ROMA – Nel cuore dell’industria dello spettacolo, i negoziati con attori e artisti non fanno più affidamento solo su talento e reputazione: oggi, l’arma segreta si chiama intelligenza artificiale. Forse lo sappiamo. O forse non del tutto, ancora. L’analisi dei dati raccolti dai comportamenti del pubblico — quota di visione, engagement sui social, menzioni mediatiche — sta diventando l’elemento centrale nelle trattative contrattuali, trasformando l’approccio al casting e alla valorizzazione dei protagonisti sullo schermo.

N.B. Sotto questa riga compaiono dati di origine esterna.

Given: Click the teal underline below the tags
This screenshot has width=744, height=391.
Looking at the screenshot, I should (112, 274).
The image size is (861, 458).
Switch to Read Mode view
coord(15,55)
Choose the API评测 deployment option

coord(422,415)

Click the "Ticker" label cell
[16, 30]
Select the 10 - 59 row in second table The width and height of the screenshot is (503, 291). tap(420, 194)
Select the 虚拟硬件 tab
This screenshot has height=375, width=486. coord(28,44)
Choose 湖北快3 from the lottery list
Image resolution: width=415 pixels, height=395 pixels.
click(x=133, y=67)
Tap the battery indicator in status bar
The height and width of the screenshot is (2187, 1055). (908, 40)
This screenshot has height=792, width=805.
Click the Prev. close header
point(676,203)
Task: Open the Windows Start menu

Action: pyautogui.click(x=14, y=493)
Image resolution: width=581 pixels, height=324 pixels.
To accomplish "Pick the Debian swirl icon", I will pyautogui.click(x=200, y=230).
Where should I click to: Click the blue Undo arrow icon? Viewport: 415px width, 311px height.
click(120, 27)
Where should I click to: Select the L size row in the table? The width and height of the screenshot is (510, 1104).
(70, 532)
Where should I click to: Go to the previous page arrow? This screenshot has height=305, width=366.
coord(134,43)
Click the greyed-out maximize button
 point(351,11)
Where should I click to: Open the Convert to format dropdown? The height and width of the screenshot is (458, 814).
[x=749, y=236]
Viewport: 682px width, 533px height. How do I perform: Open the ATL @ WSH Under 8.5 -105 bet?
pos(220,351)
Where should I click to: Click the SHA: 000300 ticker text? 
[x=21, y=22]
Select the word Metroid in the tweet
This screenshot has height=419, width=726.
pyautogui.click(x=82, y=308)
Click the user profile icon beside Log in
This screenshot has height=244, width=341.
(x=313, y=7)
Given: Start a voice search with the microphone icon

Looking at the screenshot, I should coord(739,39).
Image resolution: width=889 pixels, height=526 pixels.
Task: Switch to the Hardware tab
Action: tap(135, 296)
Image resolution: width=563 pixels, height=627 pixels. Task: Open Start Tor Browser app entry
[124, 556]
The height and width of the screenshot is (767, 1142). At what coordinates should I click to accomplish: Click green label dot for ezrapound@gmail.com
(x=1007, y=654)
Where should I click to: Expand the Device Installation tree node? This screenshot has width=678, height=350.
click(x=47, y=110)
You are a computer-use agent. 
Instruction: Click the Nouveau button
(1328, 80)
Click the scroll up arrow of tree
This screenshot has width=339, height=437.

L’algoritmo al tavolo delle trattative
Oggi infatti i rappresentanti delle celebrità non portano più al tavolo solo ”fascino” e curriculum: accanto alle tradizionali argomentazioni, si presentano grafici e statistiche. Gli agenti utilizzano sistemi basati sull’intelligenza artificiale per analizzare i trend, valutare la popolarità degli interpreti e prevedere l’impatto di un volto sul mercato. Dove un tempo a contare era solo lo star power, ora i numeri stanno diventando determinanti. Sulle scelte attoriali, ma non soltanto.
Un cambio di paradigma contrattuale
Anche i sindacati hanno colto la portata del cambiamento. SAG-AFTRA e le associazioni di categoria hanno inserito nei contratti clausole che regolano l’uso dell’intelligenza artificiale: è richiesto il consenso esplicito degli attori per la replica digitale di volti e voci, con compensi aggiuntivi legati al loro impiego. Il settore videoludico ha fatto scuola, con un accordo che prevede tre punti fondamentali: consenso scritto, trasparenza e remunerazione proporzionata.
Le preoccupazioni dei creativi
Molti attori guardano con cautela a questa trasformazione. Joseph Gordon-Levitt ha più volte sottolineato i rischi legati alla perdita di controllo delle proprie performance, mentre Glenn Close ha messo in guardia sul pericolo che l’autenticità e la verità dell’arte vengano sacrificate sull’altare della tecnologia.
Oltre Hollywood: la ricerca di regole etiche
Al di là delle battaglie sindacali, nel mondo accademico e industriale cresce il dibattito su come stabilire parametri etici. Si parla di indicatori di “controllo umano” da affiancare alla produzione digitale e di linee guida internazionali per limitare gli abusi dei deepfake.